## Work instructions
Render the records as a JSON list of strings, one string per line, beginning with the first line and stopping after the line that contains "Looking at the screenshot, I should tap(1378, 56).". Include both of those lines, leave out blank lines, and cover no other lines.

* START Dataset *

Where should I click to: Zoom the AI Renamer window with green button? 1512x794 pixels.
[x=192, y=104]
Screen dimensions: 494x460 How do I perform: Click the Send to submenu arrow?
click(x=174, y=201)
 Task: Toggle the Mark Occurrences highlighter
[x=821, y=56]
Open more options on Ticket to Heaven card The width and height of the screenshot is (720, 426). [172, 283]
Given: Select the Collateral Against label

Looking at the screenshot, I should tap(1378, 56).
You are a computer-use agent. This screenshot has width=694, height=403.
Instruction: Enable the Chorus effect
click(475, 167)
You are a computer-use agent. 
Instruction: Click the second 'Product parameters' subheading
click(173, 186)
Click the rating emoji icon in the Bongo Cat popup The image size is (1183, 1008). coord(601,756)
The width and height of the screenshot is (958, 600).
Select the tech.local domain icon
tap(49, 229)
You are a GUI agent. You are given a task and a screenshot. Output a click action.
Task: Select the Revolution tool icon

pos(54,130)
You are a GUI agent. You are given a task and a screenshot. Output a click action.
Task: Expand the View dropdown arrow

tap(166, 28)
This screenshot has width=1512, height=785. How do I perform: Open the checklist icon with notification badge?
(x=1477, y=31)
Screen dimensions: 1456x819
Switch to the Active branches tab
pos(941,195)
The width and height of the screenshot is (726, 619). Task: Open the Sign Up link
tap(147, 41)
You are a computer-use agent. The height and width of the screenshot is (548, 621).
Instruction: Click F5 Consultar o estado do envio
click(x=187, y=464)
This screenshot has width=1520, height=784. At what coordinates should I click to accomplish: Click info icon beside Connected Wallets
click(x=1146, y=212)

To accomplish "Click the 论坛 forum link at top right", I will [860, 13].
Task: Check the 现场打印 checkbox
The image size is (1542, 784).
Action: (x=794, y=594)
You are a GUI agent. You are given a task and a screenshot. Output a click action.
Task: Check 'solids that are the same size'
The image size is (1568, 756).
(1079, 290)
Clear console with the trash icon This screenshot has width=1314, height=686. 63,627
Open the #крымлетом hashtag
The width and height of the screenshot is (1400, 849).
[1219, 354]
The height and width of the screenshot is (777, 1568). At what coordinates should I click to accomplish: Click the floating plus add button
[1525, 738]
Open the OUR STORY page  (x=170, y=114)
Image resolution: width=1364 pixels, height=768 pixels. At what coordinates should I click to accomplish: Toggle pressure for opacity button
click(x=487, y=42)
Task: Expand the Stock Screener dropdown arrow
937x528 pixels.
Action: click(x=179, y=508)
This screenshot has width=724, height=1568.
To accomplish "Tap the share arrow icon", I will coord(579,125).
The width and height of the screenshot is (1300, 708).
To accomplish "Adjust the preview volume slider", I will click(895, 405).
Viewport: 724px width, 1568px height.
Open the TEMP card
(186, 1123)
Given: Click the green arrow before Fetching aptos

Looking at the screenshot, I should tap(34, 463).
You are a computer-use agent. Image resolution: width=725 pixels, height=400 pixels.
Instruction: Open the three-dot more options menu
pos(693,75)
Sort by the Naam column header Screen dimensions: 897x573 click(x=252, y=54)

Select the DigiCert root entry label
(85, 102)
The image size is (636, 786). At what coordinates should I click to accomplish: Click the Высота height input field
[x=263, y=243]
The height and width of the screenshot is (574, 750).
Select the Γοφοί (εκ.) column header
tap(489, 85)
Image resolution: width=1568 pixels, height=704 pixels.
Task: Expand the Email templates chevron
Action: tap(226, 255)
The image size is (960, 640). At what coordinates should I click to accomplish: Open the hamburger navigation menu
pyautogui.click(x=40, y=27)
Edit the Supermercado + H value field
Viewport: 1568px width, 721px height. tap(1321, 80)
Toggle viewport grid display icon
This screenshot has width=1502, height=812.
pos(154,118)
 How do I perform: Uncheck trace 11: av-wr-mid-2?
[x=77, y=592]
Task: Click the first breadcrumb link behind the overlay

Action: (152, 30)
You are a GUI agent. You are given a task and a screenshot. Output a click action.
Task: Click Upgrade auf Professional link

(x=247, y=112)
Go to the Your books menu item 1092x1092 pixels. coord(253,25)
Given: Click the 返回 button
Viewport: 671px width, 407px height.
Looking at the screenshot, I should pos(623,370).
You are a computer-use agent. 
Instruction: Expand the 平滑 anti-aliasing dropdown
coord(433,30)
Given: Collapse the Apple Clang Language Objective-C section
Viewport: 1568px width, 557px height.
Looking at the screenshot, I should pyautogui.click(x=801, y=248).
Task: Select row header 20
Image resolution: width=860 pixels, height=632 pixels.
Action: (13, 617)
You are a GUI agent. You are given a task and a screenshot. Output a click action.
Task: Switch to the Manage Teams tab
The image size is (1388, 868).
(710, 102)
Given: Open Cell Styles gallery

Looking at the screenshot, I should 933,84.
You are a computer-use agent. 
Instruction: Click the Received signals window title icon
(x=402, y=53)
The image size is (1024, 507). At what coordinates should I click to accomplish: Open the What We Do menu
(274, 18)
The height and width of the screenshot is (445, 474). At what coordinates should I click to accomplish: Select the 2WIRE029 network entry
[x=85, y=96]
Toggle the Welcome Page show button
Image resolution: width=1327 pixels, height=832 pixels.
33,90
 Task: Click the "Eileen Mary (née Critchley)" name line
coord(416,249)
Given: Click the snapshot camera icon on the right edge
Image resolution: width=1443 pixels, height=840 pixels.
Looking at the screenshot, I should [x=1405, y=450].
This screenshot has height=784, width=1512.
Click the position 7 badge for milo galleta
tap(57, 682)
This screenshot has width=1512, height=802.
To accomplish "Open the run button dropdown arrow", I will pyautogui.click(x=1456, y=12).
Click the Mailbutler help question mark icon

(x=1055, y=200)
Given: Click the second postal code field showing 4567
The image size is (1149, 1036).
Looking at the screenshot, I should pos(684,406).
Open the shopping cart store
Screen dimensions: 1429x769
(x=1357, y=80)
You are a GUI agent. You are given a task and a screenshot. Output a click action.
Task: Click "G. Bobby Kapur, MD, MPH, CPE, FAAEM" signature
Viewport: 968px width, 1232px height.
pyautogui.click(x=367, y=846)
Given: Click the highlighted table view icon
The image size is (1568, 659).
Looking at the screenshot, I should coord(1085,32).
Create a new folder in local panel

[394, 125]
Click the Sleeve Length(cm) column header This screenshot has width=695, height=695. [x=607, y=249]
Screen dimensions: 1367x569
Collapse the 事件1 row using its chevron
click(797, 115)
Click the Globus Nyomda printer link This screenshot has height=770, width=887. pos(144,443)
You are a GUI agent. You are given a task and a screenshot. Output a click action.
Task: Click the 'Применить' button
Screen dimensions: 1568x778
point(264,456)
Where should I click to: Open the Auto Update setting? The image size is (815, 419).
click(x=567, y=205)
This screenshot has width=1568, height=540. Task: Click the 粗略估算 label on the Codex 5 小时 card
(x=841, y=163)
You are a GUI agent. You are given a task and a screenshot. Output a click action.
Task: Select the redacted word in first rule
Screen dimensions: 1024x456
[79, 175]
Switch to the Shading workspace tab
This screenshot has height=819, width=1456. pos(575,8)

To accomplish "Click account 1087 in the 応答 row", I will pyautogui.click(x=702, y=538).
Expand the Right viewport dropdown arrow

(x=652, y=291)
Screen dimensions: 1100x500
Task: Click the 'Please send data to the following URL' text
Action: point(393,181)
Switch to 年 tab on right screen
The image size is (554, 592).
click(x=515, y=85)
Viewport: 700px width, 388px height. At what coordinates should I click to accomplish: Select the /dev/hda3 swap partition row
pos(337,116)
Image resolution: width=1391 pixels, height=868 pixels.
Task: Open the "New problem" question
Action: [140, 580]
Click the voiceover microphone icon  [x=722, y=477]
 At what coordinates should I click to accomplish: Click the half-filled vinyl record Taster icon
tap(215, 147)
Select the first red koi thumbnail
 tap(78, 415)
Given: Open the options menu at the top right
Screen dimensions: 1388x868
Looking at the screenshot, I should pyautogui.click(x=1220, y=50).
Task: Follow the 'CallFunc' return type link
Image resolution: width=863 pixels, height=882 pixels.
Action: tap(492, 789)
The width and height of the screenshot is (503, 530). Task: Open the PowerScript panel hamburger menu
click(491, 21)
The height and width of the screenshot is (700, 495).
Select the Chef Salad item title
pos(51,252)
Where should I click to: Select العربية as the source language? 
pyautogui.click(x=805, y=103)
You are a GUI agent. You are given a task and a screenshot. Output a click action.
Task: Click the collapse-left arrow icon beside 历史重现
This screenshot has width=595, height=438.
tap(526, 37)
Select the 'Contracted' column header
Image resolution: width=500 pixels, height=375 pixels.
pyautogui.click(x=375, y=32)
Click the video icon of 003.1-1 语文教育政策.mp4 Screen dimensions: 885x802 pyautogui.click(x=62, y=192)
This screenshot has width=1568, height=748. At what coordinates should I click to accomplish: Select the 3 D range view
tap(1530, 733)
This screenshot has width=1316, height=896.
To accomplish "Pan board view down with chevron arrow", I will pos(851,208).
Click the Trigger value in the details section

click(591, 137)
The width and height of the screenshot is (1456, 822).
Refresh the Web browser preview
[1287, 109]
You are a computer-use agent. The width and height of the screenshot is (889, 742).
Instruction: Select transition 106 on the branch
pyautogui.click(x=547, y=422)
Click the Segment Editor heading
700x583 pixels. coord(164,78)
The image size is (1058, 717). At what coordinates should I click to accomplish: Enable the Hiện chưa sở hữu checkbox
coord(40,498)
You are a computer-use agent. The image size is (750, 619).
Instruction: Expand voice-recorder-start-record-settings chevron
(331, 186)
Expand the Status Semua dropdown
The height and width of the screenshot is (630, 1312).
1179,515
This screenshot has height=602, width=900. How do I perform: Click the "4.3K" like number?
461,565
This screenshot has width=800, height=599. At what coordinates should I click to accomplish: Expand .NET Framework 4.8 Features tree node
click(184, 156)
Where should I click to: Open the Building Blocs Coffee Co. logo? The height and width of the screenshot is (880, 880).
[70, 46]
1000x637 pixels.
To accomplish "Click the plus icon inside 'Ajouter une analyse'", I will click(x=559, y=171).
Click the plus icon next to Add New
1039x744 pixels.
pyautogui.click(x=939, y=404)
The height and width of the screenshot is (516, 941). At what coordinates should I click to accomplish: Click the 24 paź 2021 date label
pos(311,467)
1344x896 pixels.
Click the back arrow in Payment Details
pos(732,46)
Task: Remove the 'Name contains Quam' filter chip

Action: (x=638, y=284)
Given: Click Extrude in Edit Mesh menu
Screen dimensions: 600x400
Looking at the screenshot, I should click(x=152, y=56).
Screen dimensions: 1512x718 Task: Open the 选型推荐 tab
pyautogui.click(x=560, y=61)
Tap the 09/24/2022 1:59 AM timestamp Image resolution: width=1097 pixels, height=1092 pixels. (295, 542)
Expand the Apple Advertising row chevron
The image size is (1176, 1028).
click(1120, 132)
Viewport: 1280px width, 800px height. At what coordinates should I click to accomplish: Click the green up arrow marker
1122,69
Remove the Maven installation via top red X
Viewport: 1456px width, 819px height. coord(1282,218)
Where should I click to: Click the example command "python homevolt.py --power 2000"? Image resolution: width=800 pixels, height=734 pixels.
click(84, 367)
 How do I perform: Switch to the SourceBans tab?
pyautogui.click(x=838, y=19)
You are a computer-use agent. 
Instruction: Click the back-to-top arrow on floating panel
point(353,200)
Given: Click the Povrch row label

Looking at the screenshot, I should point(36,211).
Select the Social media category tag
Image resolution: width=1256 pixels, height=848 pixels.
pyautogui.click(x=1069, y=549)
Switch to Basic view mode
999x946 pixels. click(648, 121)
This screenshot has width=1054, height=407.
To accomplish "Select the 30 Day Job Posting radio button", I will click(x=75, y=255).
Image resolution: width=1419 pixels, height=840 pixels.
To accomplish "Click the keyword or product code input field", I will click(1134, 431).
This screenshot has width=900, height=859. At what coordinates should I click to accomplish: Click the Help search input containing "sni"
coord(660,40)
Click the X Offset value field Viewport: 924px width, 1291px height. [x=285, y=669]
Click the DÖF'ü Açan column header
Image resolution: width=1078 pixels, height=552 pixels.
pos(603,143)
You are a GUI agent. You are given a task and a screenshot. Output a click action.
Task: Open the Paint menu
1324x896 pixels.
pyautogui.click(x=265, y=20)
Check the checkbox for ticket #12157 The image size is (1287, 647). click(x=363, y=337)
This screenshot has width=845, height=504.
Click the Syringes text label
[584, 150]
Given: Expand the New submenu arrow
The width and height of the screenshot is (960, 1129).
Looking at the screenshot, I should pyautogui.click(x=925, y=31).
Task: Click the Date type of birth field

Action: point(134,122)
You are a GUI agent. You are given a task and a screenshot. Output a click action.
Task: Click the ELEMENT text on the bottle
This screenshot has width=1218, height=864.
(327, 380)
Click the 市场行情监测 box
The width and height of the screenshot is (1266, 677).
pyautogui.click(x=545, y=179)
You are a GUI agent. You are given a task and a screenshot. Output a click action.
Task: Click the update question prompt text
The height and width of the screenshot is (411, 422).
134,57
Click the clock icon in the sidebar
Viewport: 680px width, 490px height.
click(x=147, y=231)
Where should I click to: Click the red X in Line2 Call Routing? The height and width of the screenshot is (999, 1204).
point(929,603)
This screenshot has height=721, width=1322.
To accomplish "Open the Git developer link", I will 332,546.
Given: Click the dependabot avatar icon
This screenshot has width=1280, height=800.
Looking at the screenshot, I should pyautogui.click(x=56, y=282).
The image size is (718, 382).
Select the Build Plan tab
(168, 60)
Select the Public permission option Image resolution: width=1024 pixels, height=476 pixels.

* END Dataset *

## Full output
[
  "Where should I click to: Zoom the AI Renamer window with green button? 1512x794 pixels.",
  "[x=192, y=104]",
  "Screen dimensions: 494x460 How do I perform: Click the Send to submenu arrow?",
  "click(x=174, y=201)",
  " Task: Toggle the Mark Occurrences highlighter",
  "[x=821, y=56]",
  "Open more options on Ticket to Heaven card The width and height of the screenshot is (720, 426). [172, 283]",
  "Given: Select the Collateral Against label",
  "Looking at the screenshot, I should tap(1378, 56)."
]